The bottom line: in a world that's already more than 1°C above pre-industrial levels, any use of carbon credits must be tightly coupled to genuine reductions and supported by transparent, science-based due diligence. That's the only way to maintain credibility when you claim alignment with 1.5°C pathways.

Frequently Asked Questions

What does “1.5°C above pre‑industrial levels” actually mean for my company’s climate targets?

In climate science, 1.5°C above pre‑industrial levels means limiting global warming to 1.5°C relative to the 1850–1900 global temperature average, which is the IPCC’s practical pre‑industrial proxy. For you, this means your SBTi targets, CSRD/ESRS E1 disclosures, and net‑zero roadmap should explicitly state that they are aligned with 1.5°C pathways relative to this baseline and show the annual reduction rates needed to stay within that carbon budget.

Which years should we treat as ‘pre industrial’ in our internal methodology and external reporting?

Use the IPCC convention: treat pre‑industrial as the 1850–1900 global temperature average, even though ‘pre industrial’ conceptually means “before large‑scale fossil fuel use.” In your SBTi documentation, CSRD/ESRS E1 filings, and CDP response, spell this out explicitly (e.g., “1.5°C above the IPCC 1850–1900 pre‑industrial baseline”) and clearly separate that from your own corporate base year (e.g., 2019 or 2020).

How do pre industrial CO₂ levels influence how much we should rely on carbon credits versus direct reductions?
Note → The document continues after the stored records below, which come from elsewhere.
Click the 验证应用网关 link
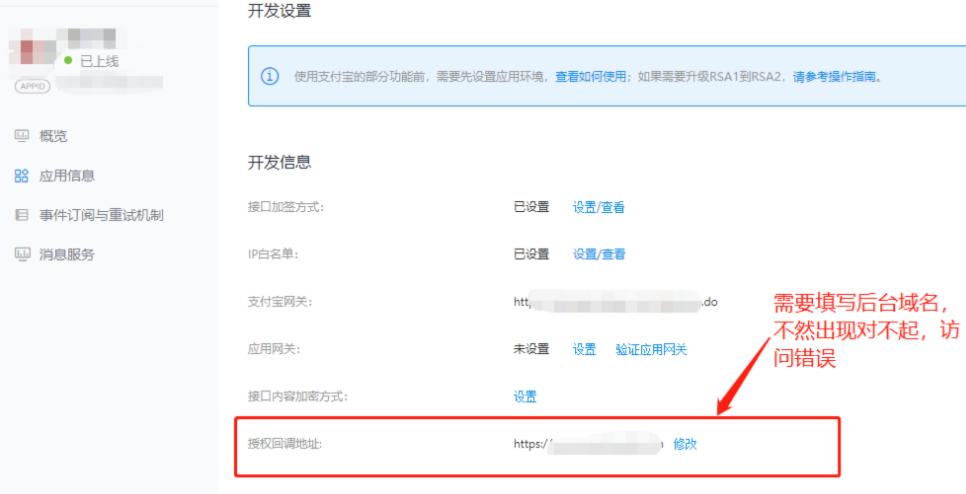 tap(651, 349)
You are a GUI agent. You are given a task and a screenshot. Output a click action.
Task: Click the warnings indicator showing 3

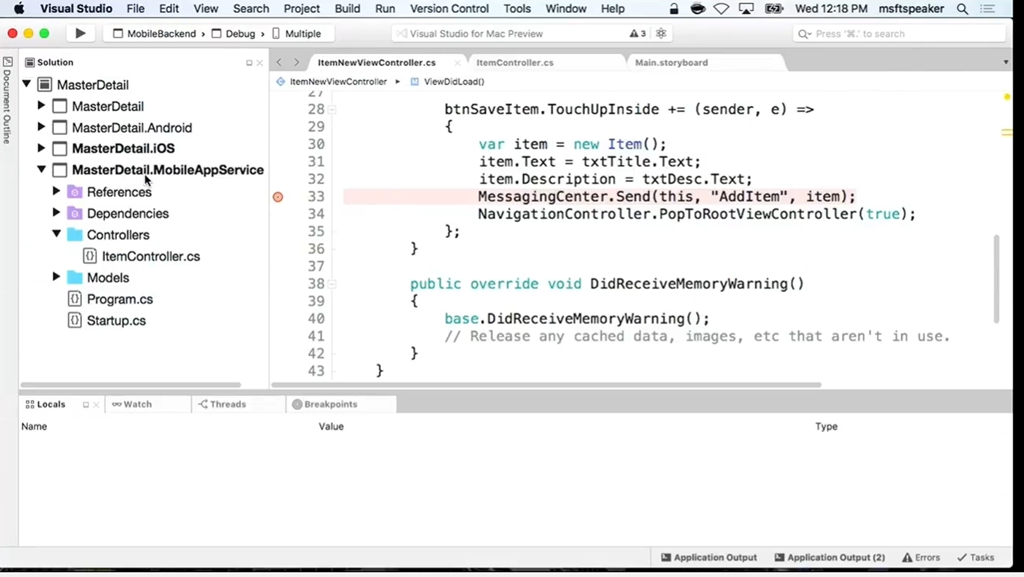(x=637, y=33)
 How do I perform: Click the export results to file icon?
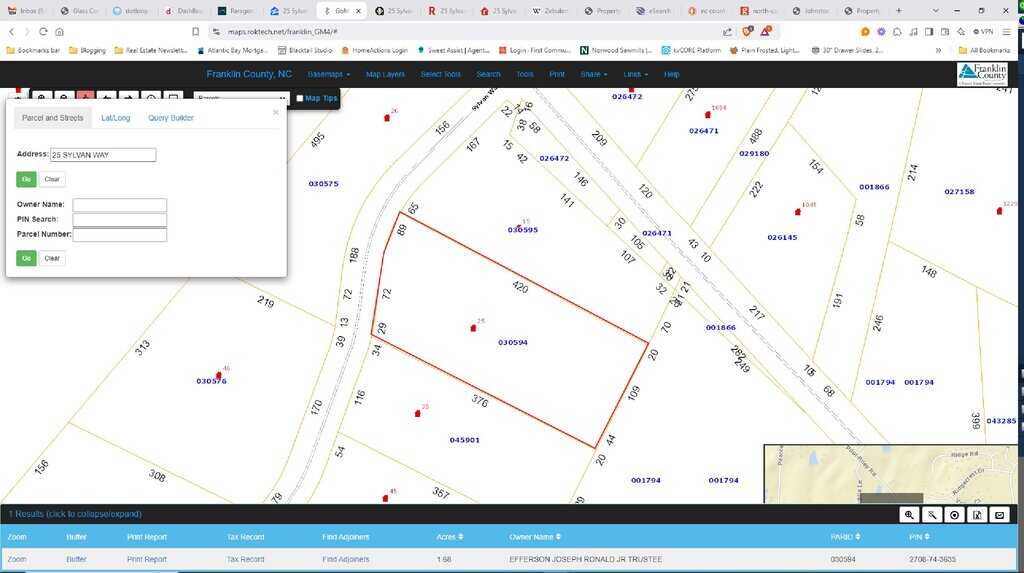977,514
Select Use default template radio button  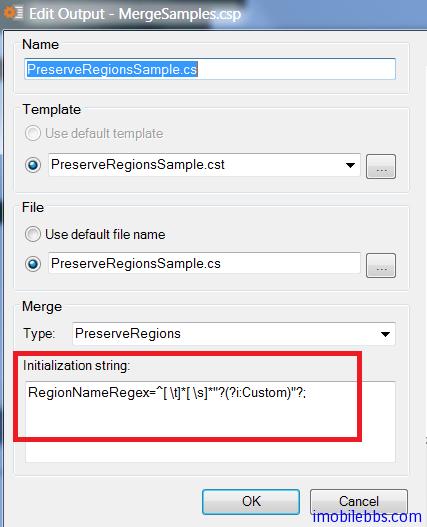point(33,133)
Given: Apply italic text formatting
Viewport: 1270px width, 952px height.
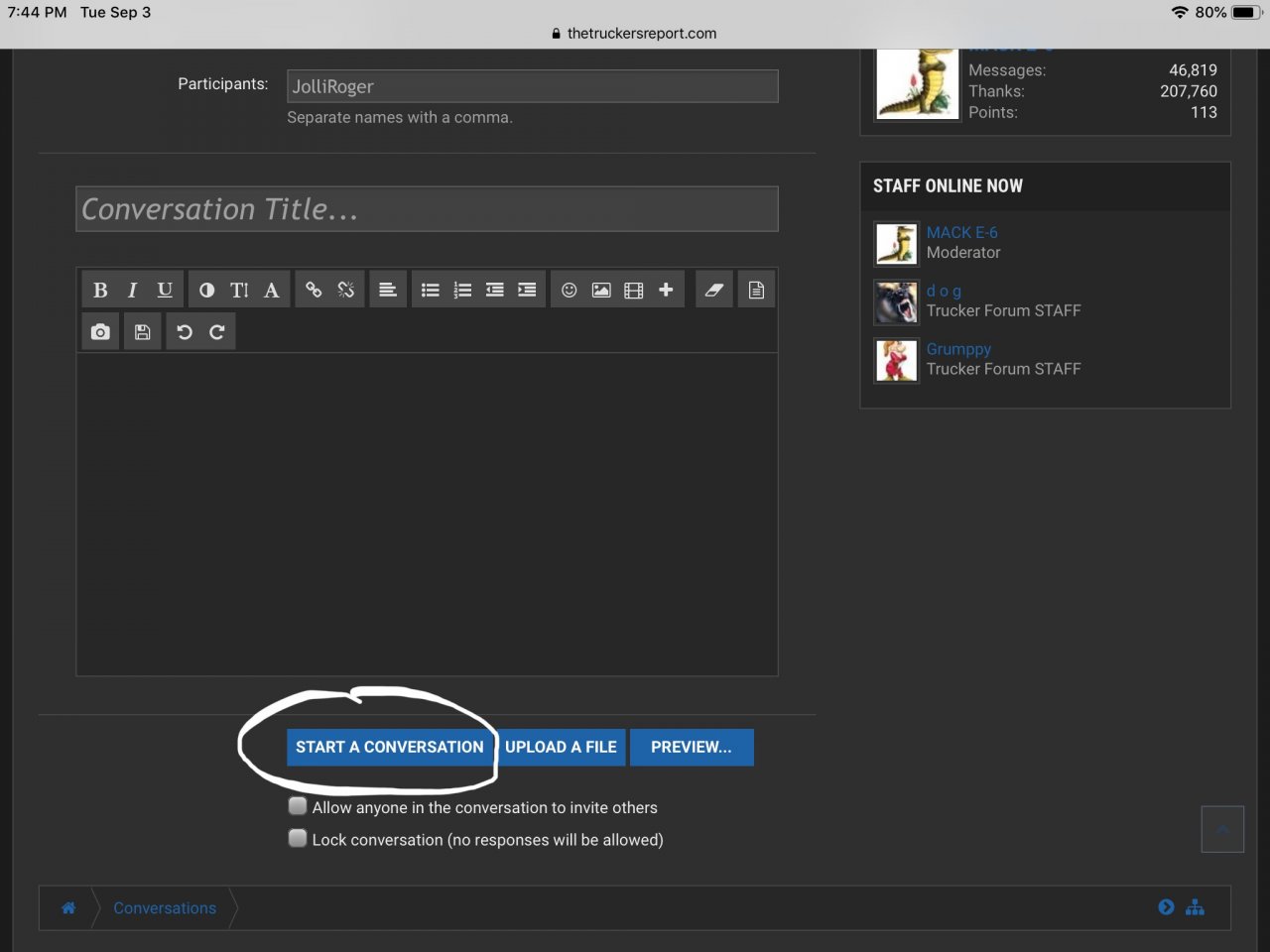Looking at the screenshot, I should pyautogui.click(x=132, y=290).
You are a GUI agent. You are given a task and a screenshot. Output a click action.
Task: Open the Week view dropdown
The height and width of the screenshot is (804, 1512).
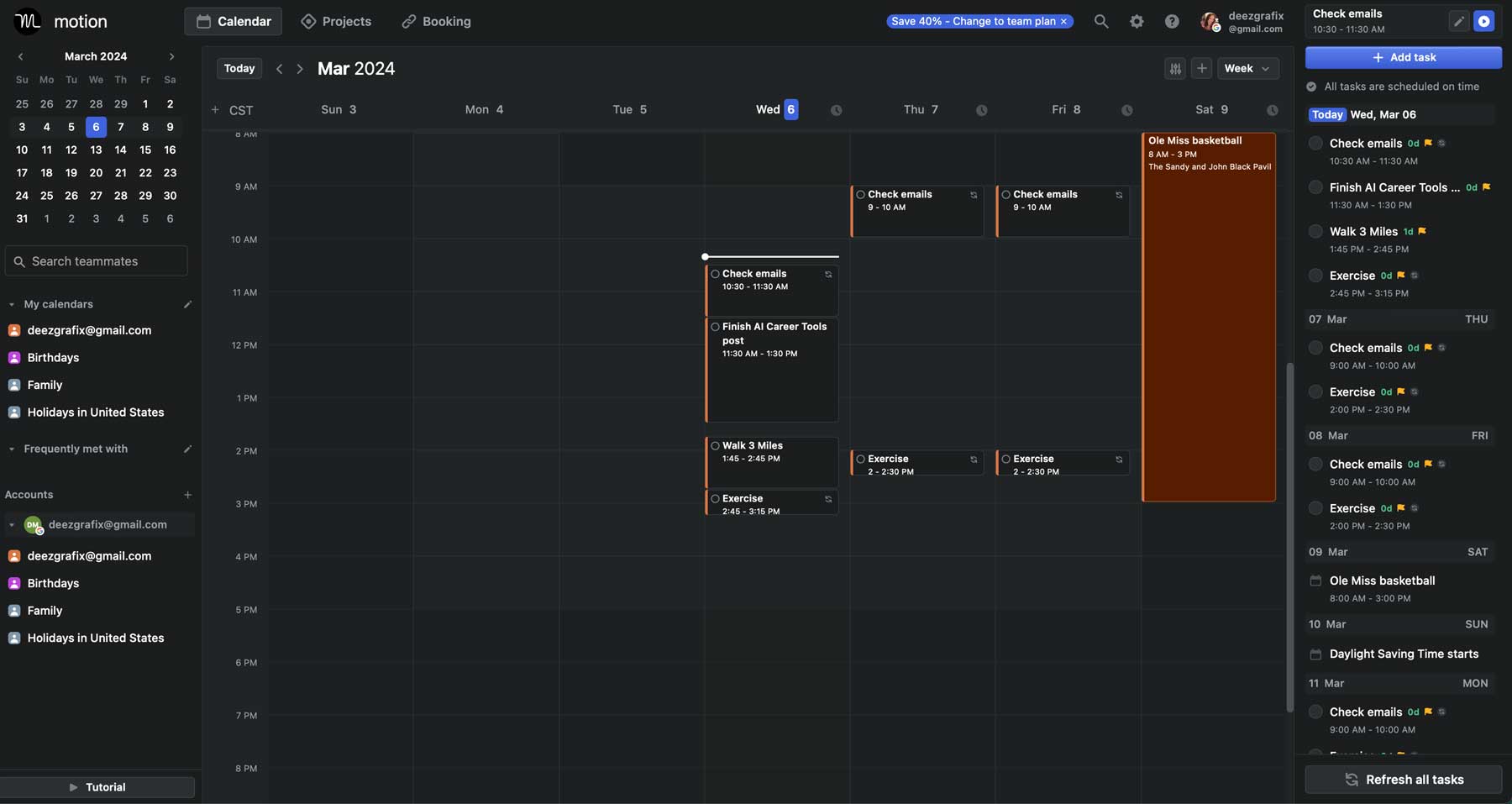1247,69
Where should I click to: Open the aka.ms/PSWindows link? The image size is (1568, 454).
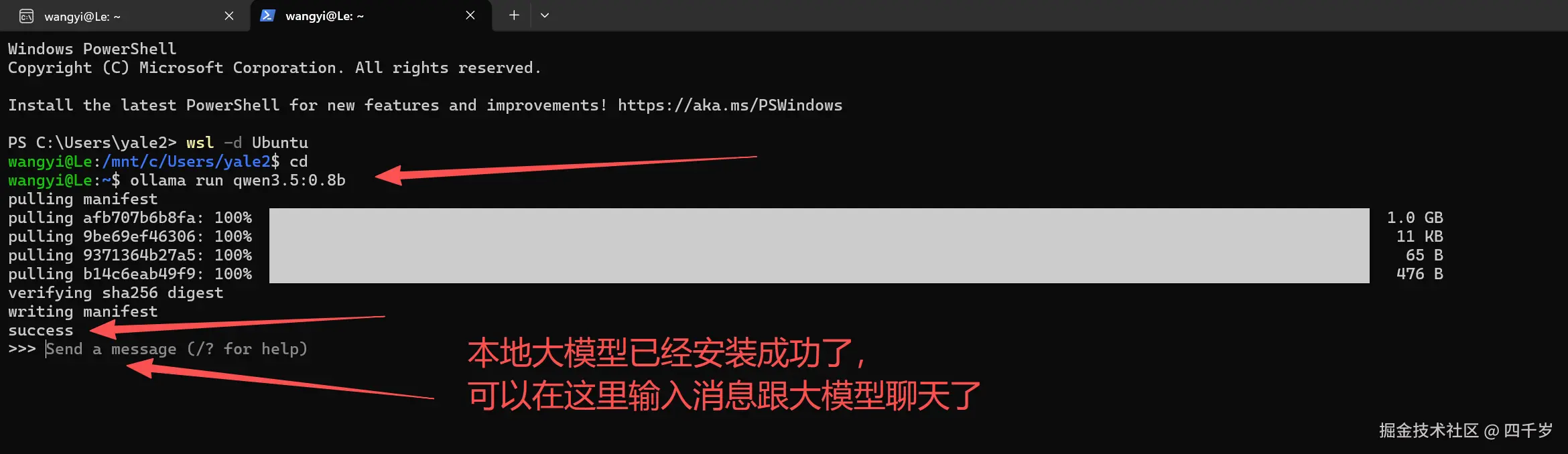[730, 105]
Pre‑industrial CO₂ levels were about 280 ppm; today we are above 420 ppm, which means we’ve already overshot the atmosphere’s ‘safe’ concentration by roughly 50% and have a very small remaining 1.5°C carbon budget. Under SBTi’s Corporate Net‑Zero Standard and the Oxford Principles for Net Zero Aligned Offsetting, this overshoot translates into a clear hierarchy: maximise value‑chain decarbonisation first, then use only high‑integrity, well‑documented credits to neutralise genuinely residual emissions.

For CSRD and ESRS E1, what do I actually need to show when I claim our targets are aligned with 1.5°C above pre industrial levels?

ESRS E1 expects you to disclose that your GHG targets are science‑based and compatible with limiting warming to 1.5°C above pre‑industrial levels, and to name the framework (e.g., SBTi), the scenarios used (e.g., IPCC SSP1‑1.9, IEA NZE), your base year, and target years. In practice, prepare an internal memo and evidence pack that links your chosen scenario and sectoral pathway to your reduction trajectory and carbon credit strategy so that auditors, banks, and CDP reviewers can trace the logic end‑to‑end.

Is the ‘pre industrial’ baseline scientifically settled, and does its ambiguity create greenwashing risk for us?

There is some scientific debate around the exact pre‑industrial reference period (e.g., whether 1850–1900 underestimates typical Holocene temperatures), but the consensus for policy and corporate use is to apply the IPCC 1850–1900 baseline. To de‑risk greenwashing, always state your assumption (“we use the IPCC AR6 1850–1900 pre‑industrial reference”), cite the scenarios you rely on, and avoid language that implies a guaranteed global outcome rather than alignment with recognised 1.5°C pathways.

How can I explain ‘pre industrial levels’ to our board or CFO without going deep into climate science?

Describe pre‑industrial levels as “the climate before large‑scale coal, oil and gas use,” with temperatures from 1850–1900 and CO₂ at roughly 280 ppm—compared to more than 420 ppm today and about 1.1–1.2°C of warming. Then link it directly to decisions: explain that your 1.5°C‑aligned targets, internal carbon price, capex screening rules, and use of carbon removals are all calibrated against this global baseline and its remaining carbon budget.

How many degrees above pre industrial levels are we today, and what does that imply for our transition plan timing?

Current estimates put global warming at about 1.1–1.2°C above pre‑industrial temperature levels (1850–1900), leaving only around 0.3–0.4°C of headroom to 1.5°C. For corporate planning, that means front‑loading abatement—design your 2030 SBTi target and investment roadmap so that most feasible reductions are delivered this decade, and use scenario analysis (TCFD, ESRS E1, CDP) to stress‑test your business model against both 1.5°C and higher‑warming cases.